The record-breaking explosion was created by a black hole that is 390 million light-years away in the Ophiuchus cluster, and it truly dwarfs all others. The new study reports that it released five times more energy than the previous record holder.
Simone Giacintucci, who is the study lead author, scaled the phenomenon in a neat way by saying, “In some ways, this blast is similar to how the eruption of Mr. St. Helens in 1980 ripped off the top of the mountain. A key difference is that you could fit 15 Milky Way galaxies in a row into the crater this eruption punched into the cluster's hot gas.”
Mount St. Helens is one of the most violent volcanic eruptions in US history, which is mind-blowing to think about.
According to the authors, there’ve been outbursts in the centers of galaxies before but not as big as this one. They truly don’t know why it’s so big.
The discovery was made with four telescopes across the globe. As it was spotted by the X-ray telescope, it could be clearly seen that the violent explosion punched a hole in the plasma around the black hole.
Moreover, it seemed to happen in slow motion.

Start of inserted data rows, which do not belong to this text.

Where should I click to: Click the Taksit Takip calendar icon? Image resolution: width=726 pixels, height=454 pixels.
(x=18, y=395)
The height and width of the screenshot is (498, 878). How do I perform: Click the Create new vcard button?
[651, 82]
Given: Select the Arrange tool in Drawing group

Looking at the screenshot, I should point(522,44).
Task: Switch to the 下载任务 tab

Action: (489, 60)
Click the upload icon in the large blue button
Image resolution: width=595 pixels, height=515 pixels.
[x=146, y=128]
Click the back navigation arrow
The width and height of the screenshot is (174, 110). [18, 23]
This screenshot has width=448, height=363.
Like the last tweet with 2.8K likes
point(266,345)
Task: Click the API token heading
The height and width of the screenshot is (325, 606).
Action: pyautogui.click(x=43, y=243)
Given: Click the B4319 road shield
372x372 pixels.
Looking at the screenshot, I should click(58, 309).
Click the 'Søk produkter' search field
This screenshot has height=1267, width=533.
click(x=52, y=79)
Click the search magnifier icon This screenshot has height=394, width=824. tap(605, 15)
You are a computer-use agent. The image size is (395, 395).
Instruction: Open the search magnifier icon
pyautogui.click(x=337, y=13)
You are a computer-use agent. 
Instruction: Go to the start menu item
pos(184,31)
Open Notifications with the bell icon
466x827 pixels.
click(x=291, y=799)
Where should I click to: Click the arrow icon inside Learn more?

The researchers explained that the process felt like it took place over millions of years.
Discoveries such as these never cease to amaze us, and they clear the way for more observations. It is reported that the team’s next move will be making further observations with more antennas and increased sensitivity tenfold.
The study "Discovery of a giant radio fossil in the Ophiuchus Galaxy Cluster" was published in The Astrophysical Journal.